I like travel logs. I enjoy reading them and I have written a few myself over the years. I recently visited the Wisconsin Dells for the first time in several years and I saw first hand the power of water on the shores of Lake Delton. In the below photo I should be 8 feet under water, but after an embankment gave away, the entire Lake drained out in less than an hour – now visitors wander about on what used to be part of the lake. When the man-made lake drained, they found several guns but no dead bodies were found (which is a good thing!). The guns were turned over to the state Crime lab for testing. Chicago is only 3 hours away so anything is possible… it was a favorite spot of gangsters during the 20’s and 30’s.

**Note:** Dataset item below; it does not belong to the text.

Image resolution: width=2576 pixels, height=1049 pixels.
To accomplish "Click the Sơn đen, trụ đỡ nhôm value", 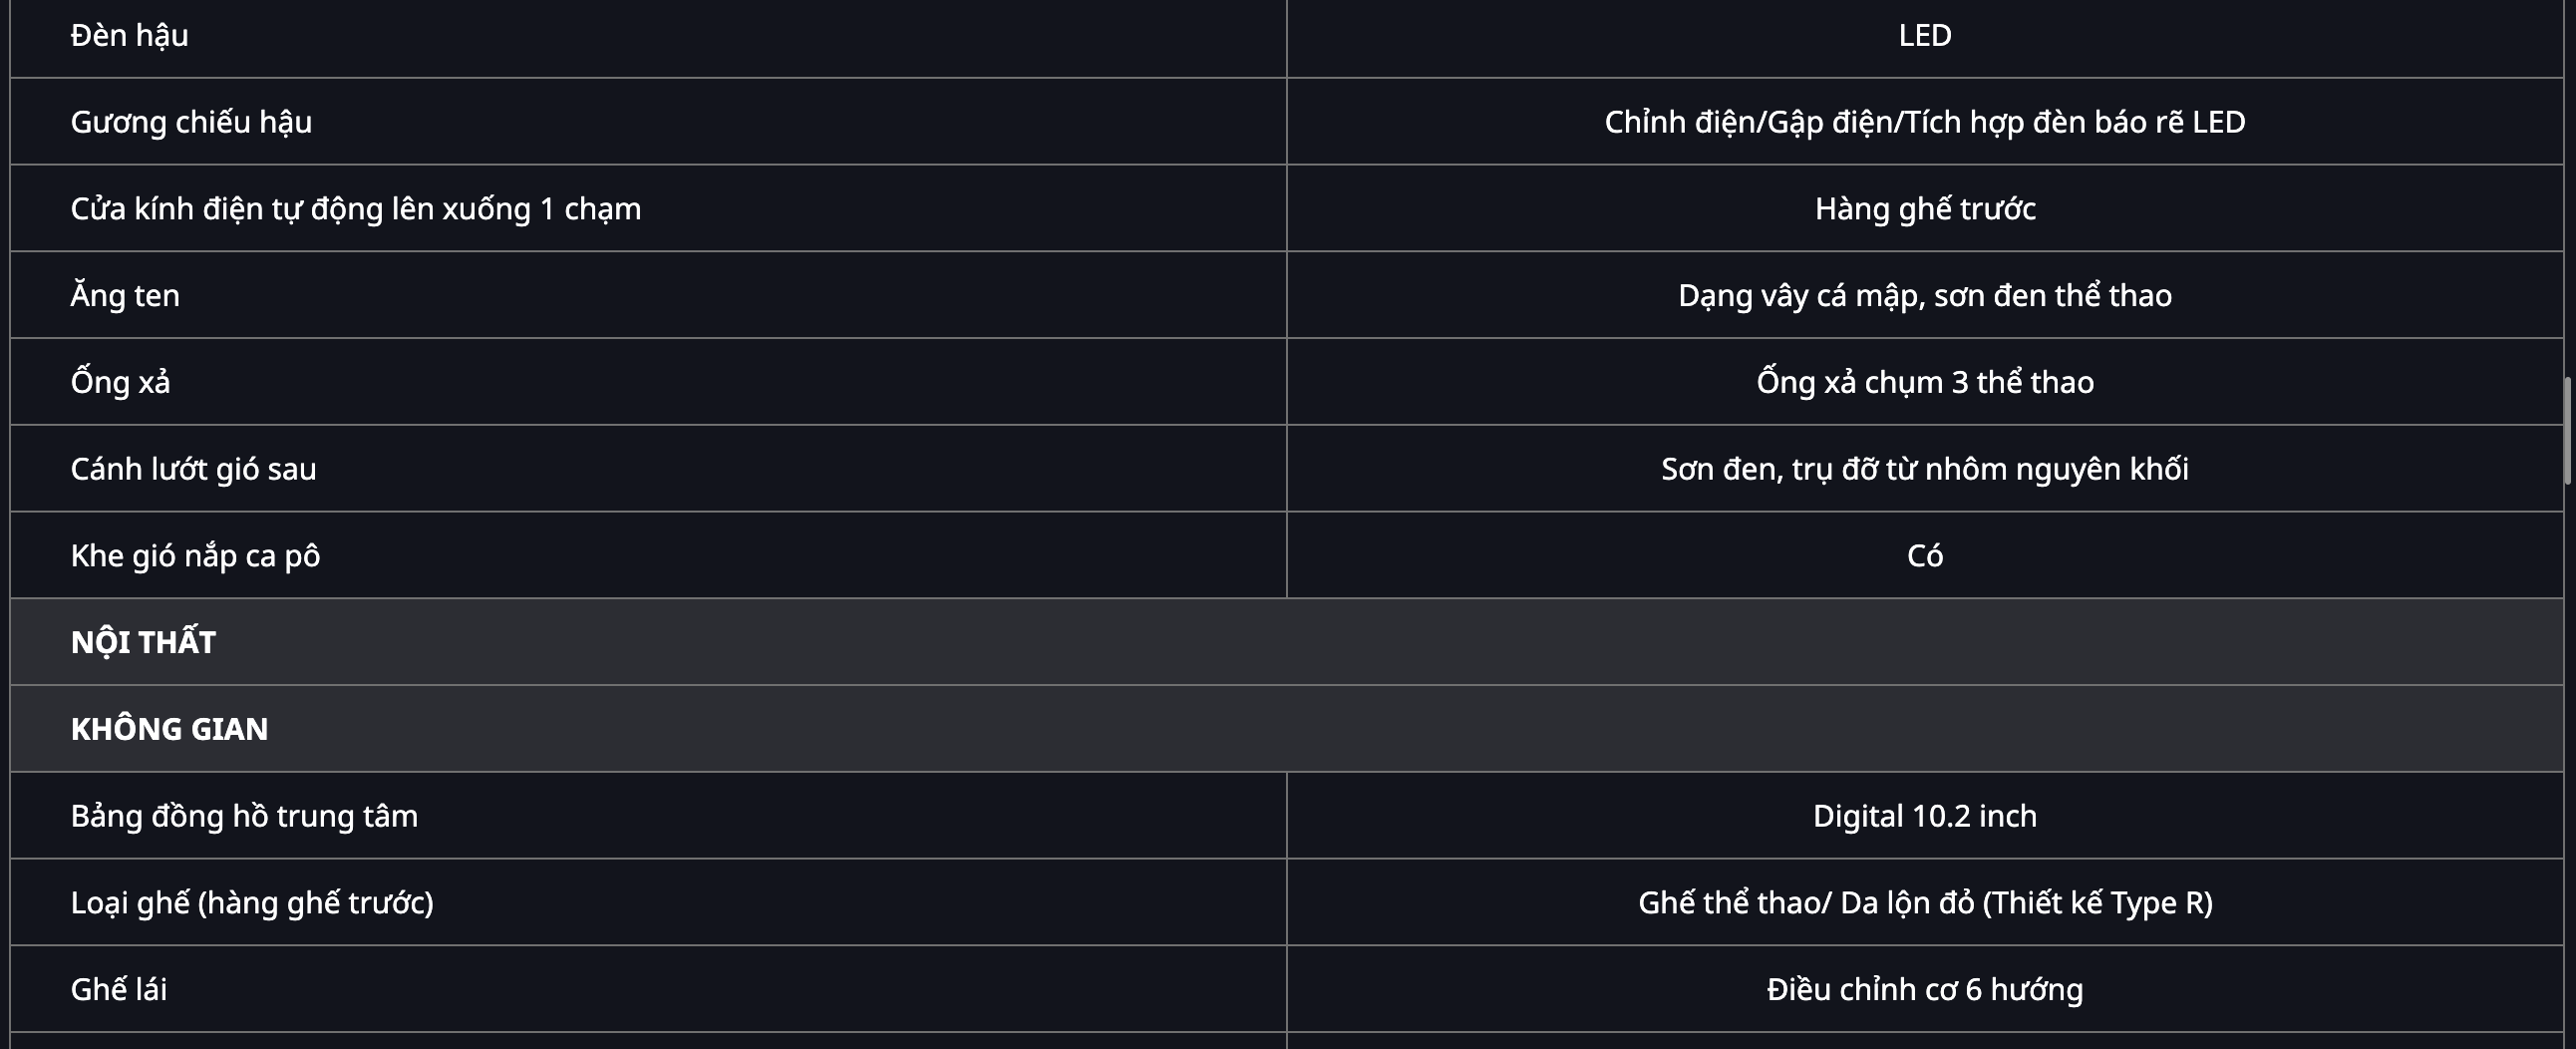I will point(1925,469).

So what was I doing in the Dells? I was there primarily to work on a project for a customer, but I also got to visit some friends and see some sites. My buddy, Scott, worked in the Dells during his college years and always enjoys going back, so he drove down from Door County to hang out for a few days (some of you may remember that Scott sang at mine & Tanya’s wedding). On the day I left we were treated to a special tour of the H. H. Bennett photo studio in the Dells. It is believed to be the oldest photo studio in the US and the building has been around since 1875.
Dave, our host and tour guide, worked in the studio until it was donated to the state as a historical site in 1998. Dave had an amazing amount of knowledge on the history of the studio and the way it was operated. Typical of most of the original portraits studios, the H.H. Bennett studio has a window set-up to allow natural light to illuminate the subjects since there were no strobes in the 1880’s. The studio has 100+-year-old cameras, tripods and a darkroom – it even has boxes that held plates and paper from manufacturers who were in business before Kodak was founded. For those non-photographers out there, that is pretty darn old!
H.H. Bennett was a well-known portrait photographer but also did a lot of landscape photography, particularly of the Wisconsin River around the Dells. He discovered that 3-D stereoscopic photos of the Dells showed the area much better than regular photos, so he was extremely successful with his stereo views of the Dells and surrounding area. In fact, H.H Bennett’s photos helped turn the Wisconsin Dells into a travel destination. He was also an inventor, and one of his most famous inventions was a shutter that was able to stop motion. This was almost unheard of at the time and as a result, his most famous photo is that of his son, Ashley, jumping between two rock formations knows as Stand Rock in the Wisconsin Dells. To read more about H.H. Bennett, go to www.hhbennettstudio.com and www.wikipedia.com.
Almost forgot to mention… those who know me (Bill) know I am a huge fan of architect Frank Lloyd Wright (FLW). He lived in Wisconsin and some of his most recognized structures are in the state, including Falling Water, Johnson Wax Building and Taliesin. One evening, Dave, Scott and I had dinner at Del-Mar, which is a 50-year-old restaurant designed by an apprentice of FLW. The architecture was reminiscent of a FLW structure and the food, ambience and the company were great. Next time I make it to the Dells I plan to stay longer and visit some of the FLW structures around.
On a closing note, the loss of Lake Delton in the Wisconsin Dells has had a tremendous impact on the area and many usual travelers who would normally visit the Lake are canceling their trips. If you have ever wanted to visit, this is a great year to do it – with fewer people visiting, the lines are short and good deals can probably be found at many places. Ciao!